Release v0.28.2 · databrickslabs/ucx

Fixed Table Access Control is not enabled on this cluster error (#2167). A fix has been implemented to address the Table Access Control is not enabled on this cluster error, changing it to a warning when the exception is raised. This modification involves the introduction of a new constant CLUSTER_WITHOUT_ACL_FRAGMENT to represent the error message and updates to the snapshot and grants methods to conditionally log a warning instead of raising an error when the exception is caught. These changes improve the robustness of the integration test by handling exceptions when many test schemas are being created and deleted quickly, without introducing any new functionality. However, the change has not been thoroughly tested.
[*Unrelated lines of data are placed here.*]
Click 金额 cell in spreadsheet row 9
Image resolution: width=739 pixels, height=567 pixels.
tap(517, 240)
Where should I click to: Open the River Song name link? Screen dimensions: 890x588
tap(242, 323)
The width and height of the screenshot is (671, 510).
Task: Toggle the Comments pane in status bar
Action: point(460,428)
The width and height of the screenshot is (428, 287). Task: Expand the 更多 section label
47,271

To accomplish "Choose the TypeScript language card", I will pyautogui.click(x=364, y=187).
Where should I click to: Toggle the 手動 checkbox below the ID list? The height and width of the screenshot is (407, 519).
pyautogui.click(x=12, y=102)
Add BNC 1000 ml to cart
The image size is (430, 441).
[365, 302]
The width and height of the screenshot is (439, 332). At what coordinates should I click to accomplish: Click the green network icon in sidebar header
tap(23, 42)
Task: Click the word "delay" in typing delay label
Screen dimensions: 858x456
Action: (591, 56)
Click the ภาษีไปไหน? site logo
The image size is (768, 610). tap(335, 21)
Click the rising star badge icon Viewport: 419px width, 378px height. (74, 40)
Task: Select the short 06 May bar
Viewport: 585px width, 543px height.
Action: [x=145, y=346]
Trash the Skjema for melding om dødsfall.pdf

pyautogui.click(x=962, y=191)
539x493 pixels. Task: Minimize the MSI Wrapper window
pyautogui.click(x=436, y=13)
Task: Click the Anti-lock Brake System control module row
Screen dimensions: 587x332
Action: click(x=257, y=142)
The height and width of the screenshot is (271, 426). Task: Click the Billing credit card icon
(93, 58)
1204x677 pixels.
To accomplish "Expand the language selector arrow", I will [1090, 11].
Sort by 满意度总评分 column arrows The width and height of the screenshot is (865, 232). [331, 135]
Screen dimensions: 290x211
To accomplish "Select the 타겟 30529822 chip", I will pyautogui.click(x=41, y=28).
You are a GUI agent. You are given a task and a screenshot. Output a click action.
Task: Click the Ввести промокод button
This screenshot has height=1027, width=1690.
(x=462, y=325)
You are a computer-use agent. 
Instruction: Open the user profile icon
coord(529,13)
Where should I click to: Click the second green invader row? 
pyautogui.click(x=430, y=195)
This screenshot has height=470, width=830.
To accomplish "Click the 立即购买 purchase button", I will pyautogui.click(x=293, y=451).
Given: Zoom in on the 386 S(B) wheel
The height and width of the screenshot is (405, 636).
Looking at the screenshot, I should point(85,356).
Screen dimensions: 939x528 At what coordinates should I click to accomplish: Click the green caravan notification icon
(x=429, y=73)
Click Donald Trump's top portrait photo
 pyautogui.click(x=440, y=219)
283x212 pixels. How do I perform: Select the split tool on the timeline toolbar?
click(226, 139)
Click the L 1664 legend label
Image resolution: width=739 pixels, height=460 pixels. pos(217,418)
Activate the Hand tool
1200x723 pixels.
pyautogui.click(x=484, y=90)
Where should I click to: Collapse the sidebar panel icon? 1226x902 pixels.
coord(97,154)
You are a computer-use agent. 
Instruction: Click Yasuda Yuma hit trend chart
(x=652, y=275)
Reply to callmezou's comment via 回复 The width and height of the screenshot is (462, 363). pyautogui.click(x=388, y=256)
Fixed infinite recursion when checking module of expression (#2159). In this release, we have addressed an infinite recursion issue (#2159) that occurred when checking the module of an expression. The append_statements method has been updated to no longer overwrite existing statements for globals when appending trees, instead extending the existing list of statements for the global with new values. This modification ensures that the accuracy of module checks is improved and prevents the infinite recursion issue. Additionally, unit tests have been added to verify the correct behavior of the changes and confirm the resolution of both the infinite recursion issue and the appending behavior. This enhancement was a collaborative effort with Eric Vergnaud.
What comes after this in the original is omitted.